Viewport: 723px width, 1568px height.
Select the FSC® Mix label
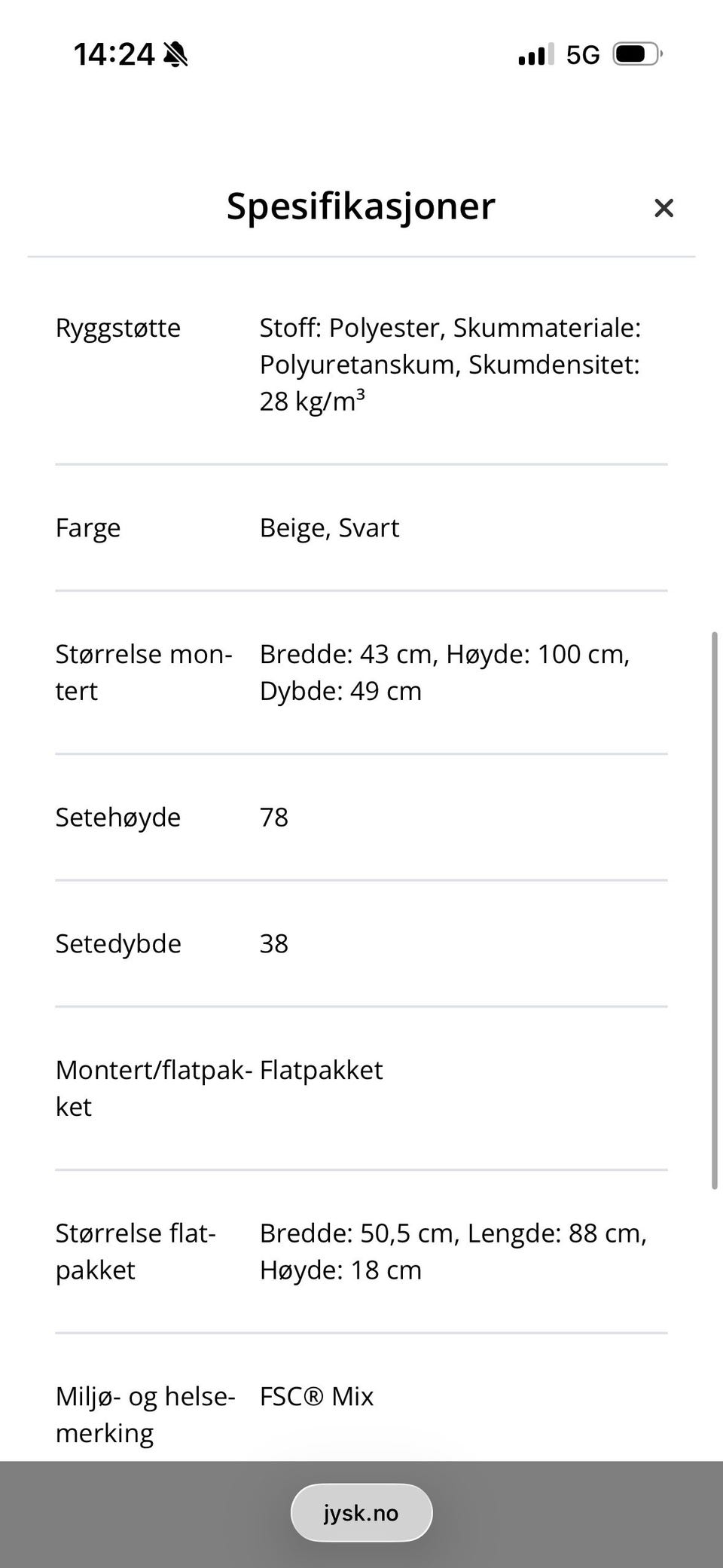[x=316, y=1396]
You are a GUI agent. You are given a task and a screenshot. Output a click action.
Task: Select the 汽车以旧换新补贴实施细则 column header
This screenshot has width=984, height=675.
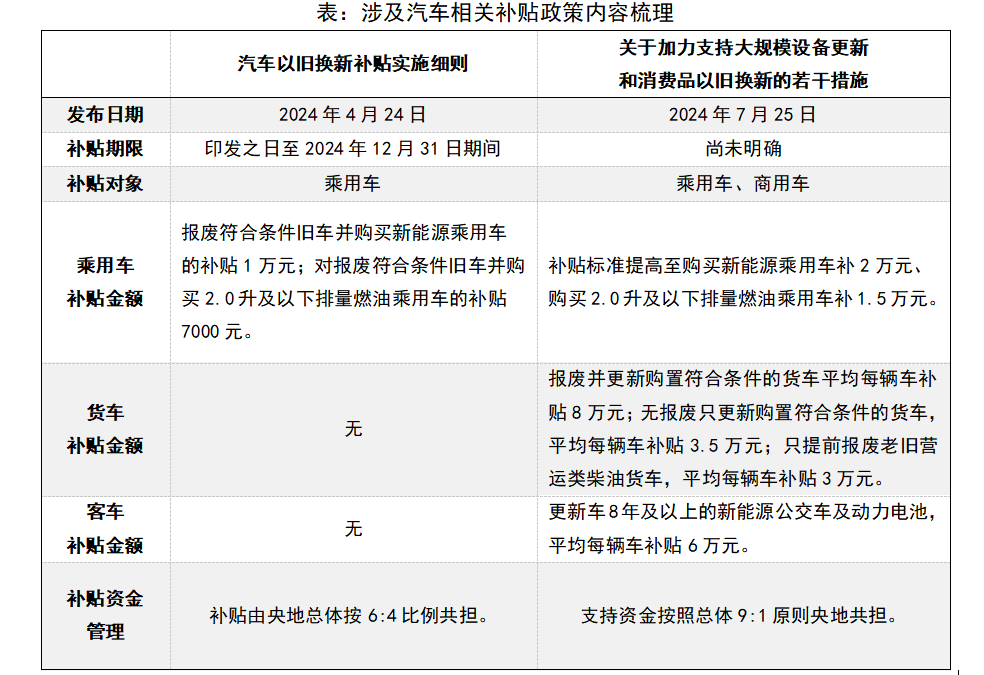[x=353, y=64]
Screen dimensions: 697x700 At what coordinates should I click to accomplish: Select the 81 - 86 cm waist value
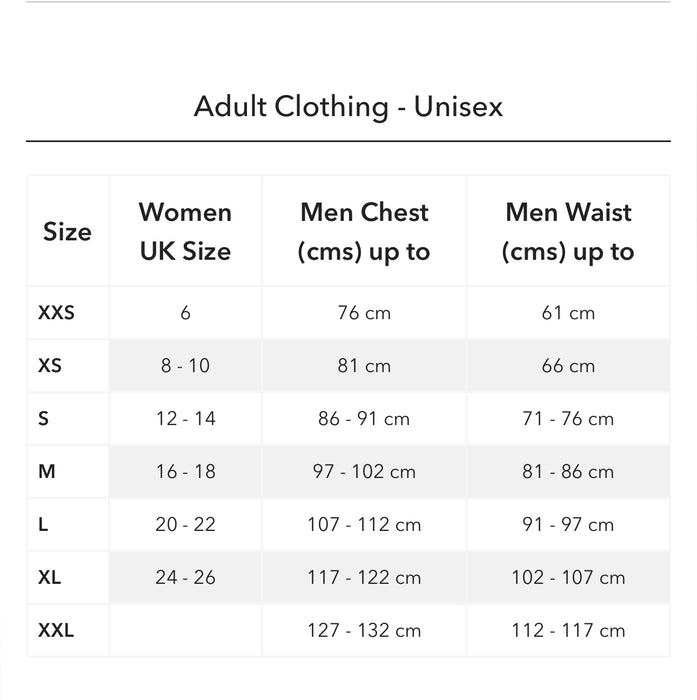click(568, 472)
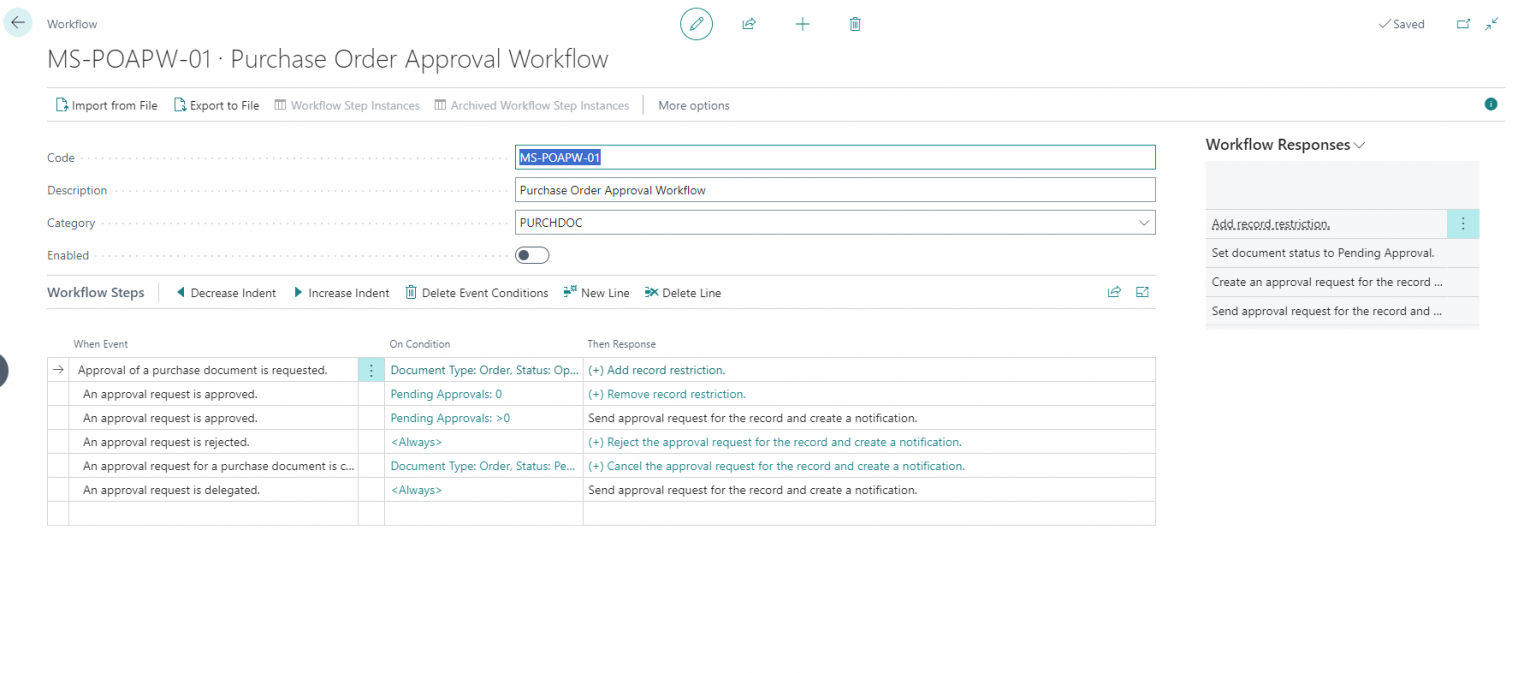Image resolution: width=1536 pixels, height=673 pixels.
Task: Open the ellipsis menu on Add record restriction
Action: pyautogui.click(x=1463, y=223)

-----

■ BRIEF ■
What is needed here is an exact copy of the lines from the line containing "Screen dimensions: 697x700" through the end of the records, with every picture left out.

■ EXERCISE SOLUTION ■
Screen dimensions: 697x700 At what coordinates should I click to accomplish: Select the 81 - 86 cm waist value
click(568, 472)
Image resolution: width=1536 pixels, height=673 pixels.
Task: Open the ellipsis menu on Add record restriction
Action: pyautogui.click(x=1463, y=223)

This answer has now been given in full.